Consigne: Poursuivez l'article sur le sachet recyclable de Malengé à partir de sa dernière phrase.

Extrait du texte:
Malengé mise sur le sachet recyclable

L’entreprise plus que centenaire de Flers-en-Escrebieux, près de Douai (Nord), pourrait bien connaître une nouvelle jeunesse. Malengé Packaging a mis au point un sachet alimentaire en papier thermoscellable entièrement recyclable. Le fruit de la création en 2016 d’un laboratoire commun avec le Centre technique du papier (CTP), soutenu par l’Agence nationale de la recherche et le pôle de compétitivité des matériaux Matikem. Malengé, né dans l’imprimerie de documents administratifs, s’est spécialisé dans l’emballage souple imprimé sous la houlette de son repreneur Stefan Kirstetter depuis 1998.

Nouvelle norme

L’imprimerie offset franchit cette fois une étape importante en proposant un sachet à base papier de fibres vierges, doté de propriétés de scellage et d’effet barrière par un traitement de surface, dont le procédé est soigneusement tenu secret, qui permet de s’affranchir des solutions multicouches associant notamment aluminium et polyéthylène.

Extrait de données:
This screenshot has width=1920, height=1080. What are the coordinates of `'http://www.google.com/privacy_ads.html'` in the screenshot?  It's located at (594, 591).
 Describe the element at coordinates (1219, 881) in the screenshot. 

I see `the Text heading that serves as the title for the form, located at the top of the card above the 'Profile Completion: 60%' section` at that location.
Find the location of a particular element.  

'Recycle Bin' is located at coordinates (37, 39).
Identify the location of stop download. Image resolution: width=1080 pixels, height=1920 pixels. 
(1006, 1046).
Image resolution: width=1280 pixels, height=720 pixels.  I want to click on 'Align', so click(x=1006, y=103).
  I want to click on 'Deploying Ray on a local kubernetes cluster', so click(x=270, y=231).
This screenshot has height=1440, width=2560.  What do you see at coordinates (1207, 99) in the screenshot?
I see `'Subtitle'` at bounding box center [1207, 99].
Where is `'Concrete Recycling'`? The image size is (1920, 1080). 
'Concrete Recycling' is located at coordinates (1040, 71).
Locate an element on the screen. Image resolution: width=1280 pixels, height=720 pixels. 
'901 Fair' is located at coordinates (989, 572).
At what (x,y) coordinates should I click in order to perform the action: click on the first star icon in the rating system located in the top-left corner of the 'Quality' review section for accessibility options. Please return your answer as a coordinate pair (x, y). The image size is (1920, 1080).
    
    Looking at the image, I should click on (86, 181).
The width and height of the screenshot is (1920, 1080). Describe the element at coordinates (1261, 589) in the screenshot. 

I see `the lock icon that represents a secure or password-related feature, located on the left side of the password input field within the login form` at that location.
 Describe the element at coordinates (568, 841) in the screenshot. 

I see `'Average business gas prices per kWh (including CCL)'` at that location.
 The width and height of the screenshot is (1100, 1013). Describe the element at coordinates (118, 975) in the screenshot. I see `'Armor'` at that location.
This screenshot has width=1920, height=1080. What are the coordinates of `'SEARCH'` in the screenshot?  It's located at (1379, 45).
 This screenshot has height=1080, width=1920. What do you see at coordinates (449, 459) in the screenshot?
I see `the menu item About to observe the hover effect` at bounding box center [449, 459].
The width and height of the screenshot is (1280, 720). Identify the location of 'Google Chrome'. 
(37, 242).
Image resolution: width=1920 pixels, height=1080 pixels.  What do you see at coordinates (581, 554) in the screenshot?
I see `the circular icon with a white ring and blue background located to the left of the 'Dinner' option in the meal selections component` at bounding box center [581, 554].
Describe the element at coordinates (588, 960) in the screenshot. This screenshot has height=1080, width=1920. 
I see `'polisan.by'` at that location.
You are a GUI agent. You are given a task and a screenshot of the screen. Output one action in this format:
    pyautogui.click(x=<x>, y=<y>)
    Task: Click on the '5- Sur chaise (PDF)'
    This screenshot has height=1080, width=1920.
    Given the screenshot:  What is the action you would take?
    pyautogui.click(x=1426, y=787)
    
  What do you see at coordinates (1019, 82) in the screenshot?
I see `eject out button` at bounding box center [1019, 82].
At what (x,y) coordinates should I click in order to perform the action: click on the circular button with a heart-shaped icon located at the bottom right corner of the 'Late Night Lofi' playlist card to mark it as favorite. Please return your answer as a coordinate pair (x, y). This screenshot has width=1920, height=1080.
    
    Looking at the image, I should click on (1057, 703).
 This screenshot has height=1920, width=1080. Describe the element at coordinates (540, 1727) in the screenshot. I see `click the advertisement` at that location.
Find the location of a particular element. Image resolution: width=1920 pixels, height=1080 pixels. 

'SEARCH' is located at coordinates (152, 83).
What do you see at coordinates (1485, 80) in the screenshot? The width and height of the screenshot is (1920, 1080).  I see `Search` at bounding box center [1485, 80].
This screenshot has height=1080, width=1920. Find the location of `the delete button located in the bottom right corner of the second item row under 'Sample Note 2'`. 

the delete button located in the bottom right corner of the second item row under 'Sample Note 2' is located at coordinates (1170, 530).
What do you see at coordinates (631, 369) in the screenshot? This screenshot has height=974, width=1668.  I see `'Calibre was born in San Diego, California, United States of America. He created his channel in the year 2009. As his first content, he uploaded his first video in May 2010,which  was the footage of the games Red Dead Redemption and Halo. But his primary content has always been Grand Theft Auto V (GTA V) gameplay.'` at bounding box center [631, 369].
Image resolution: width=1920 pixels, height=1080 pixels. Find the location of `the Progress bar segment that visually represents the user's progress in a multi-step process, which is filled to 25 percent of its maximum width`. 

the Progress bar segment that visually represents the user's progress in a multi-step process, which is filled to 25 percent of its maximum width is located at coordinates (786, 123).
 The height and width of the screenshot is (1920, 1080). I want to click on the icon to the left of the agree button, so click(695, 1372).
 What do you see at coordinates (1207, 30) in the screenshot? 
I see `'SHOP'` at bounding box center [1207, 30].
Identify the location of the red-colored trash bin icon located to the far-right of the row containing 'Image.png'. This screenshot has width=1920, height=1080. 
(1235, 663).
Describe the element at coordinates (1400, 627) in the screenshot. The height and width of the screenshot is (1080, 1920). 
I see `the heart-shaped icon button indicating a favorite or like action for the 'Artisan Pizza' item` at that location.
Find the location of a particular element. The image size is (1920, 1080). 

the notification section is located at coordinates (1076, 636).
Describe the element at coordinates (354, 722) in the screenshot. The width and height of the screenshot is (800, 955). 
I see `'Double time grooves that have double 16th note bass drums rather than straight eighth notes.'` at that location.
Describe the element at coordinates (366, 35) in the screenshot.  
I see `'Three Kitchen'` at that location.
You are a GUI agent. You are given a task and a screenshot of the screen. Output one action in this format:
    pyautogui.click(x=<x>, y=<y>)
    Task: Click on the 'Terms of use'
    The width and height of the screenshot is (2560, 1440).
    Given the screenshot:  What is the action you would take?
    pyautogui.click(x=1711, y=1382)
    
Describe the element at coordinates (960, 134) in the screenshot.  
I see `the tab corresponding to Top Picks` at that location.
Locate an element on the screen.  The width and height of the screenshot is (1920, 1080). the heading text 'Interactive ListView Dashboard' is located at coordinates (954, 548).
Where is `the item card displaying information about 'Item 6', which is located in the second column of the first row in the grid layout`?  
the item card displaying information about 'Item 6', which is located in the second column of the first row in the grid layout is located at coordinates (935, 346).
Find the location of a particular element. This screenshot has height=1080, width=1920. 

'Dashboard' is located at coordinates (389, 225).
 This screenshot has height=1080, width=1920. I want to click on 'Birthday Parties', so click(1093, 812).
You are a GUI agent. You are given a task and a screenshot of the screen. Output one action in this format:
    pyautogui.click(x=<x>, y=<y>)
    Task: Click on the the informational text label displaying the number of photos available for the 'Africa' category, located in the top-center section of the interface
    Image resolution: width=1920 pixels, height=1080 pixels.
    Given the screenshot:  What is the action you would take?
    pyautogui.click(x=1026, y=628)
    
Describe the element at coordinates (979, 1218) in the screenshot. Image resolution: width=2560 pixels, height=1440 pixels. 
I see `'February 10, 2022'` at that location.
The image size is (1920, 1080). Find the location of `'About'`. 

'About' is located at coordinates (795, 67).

Zone de réponse:
Le sachet, baptisé CP01, protège de l’humidité, de l’oxygène et de la lumière. L’une des clés de la PME est aussi de « n’utiliser que la juste quantité de matière pour le juste besoin », selon le dirigeant, qui évoque une baisse de poids de 15 à 40 % et une réduction du bilan carbone de 15 à 60 %. Malengé ne vise pas les produits pâteux ou humides mais seulement les produits secs. De même, elle cible plutôt les petites séries et les petites laizes.

Ce qui est présenté comme une première à l’échelle européenne démarre en partenariat avec la société Nature & Aliments, leader des préparations culinaires bio, à raison d’un million de sachets. Mais le marché potentiel est considérable : une directive européenne du 30 mai 2018 prévoit que 65 % des emballages soient recyclables à horizon 2025. Nestlé, de son côté, a même annoncé un objectif de 100 % de recyclabilité de ses emballages à la même échéance.

« C’est une étape charnière que l’on est en train de vivre » , analyse Stefan Kirstetter. L’innovation n’est lancée qu’en France pour l’heure, après une expérience malheureuse de la société à l’international il y a quelques années. Malengé Packaging, qui compte 20 salariés pour un chiffre d’affaires de 4,5 millions d’euros l’an dernier, pour 12 millions de mètres carrés transformés par an, estime pouvoir doubler ses ventes dans les trois ans. Elle devrait recruter dans le même temps 10 à 15 salariés.